## What you should do
Only an exact copy belongs in the answer: the line with "Given: Click the user silhouette icon" and every line after it through the end of the records, pictures left out.

========================================

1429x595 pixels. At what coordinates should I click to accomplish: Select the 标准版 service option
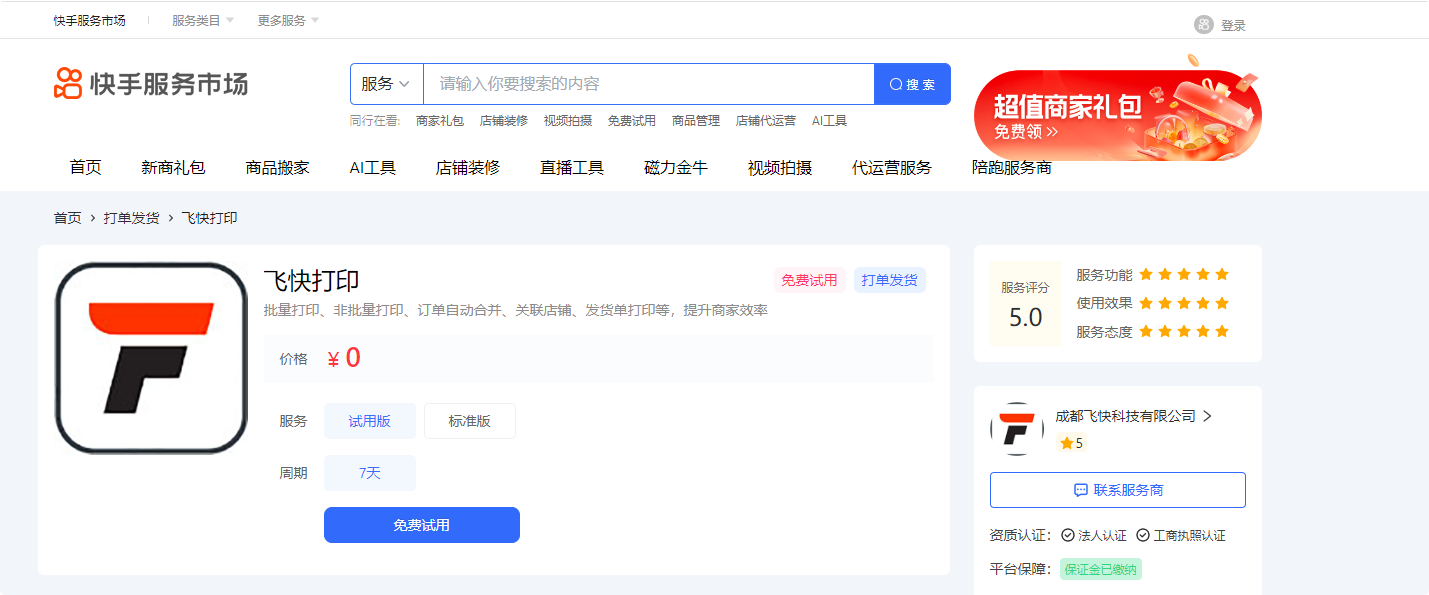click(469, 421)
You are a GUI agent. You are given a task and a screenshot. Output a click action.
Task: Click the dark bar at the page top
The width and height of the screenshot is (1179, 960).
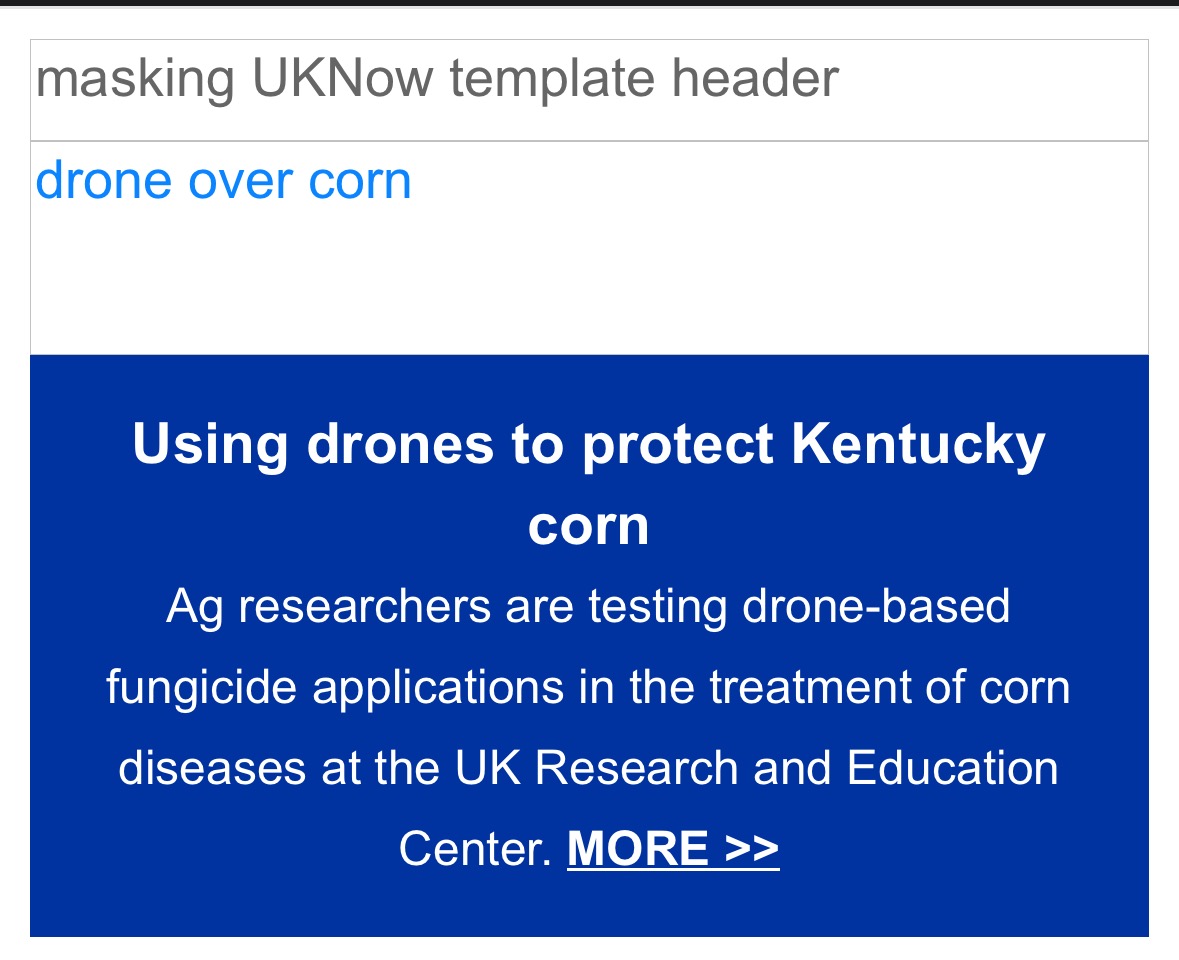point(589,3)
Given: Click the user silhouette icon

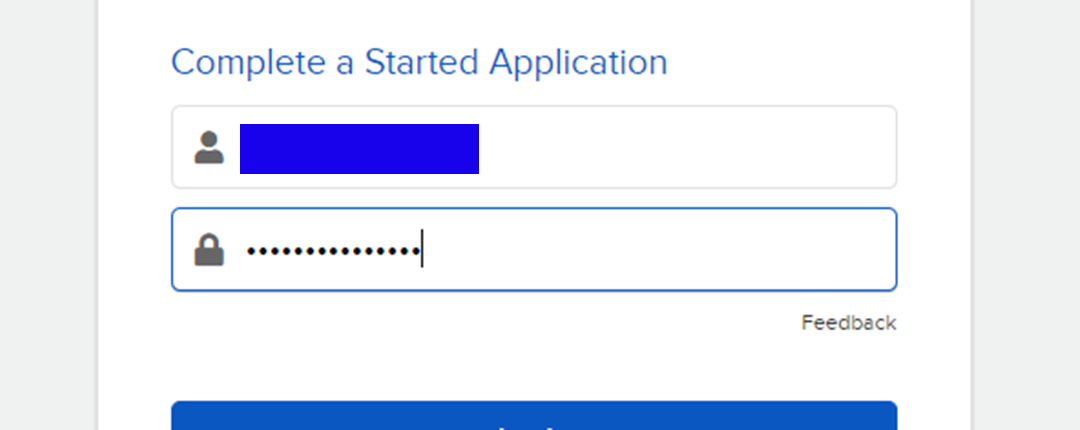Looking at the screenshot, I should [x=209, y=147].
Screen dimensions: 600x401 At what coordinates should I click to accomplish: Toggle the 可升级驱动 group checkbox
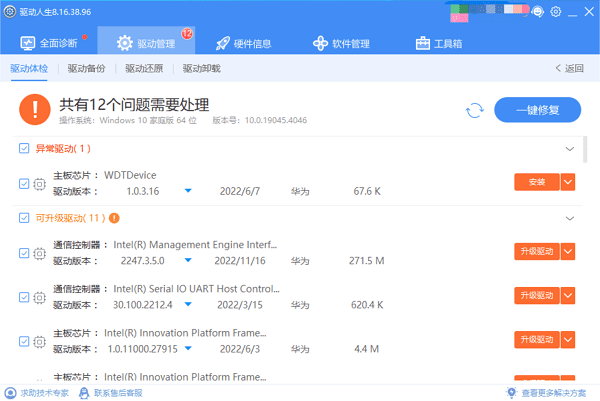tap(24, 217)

========================================

## Answer to this exercise
Given: Click the user silhouette icon

Looking at the screenshot, I should [x=209, y=147].
Screen dimensions: 600x401 At what coordinates should I click to accomplish: Toggle the 可升级驱动 group checkbox
tap(24, 217)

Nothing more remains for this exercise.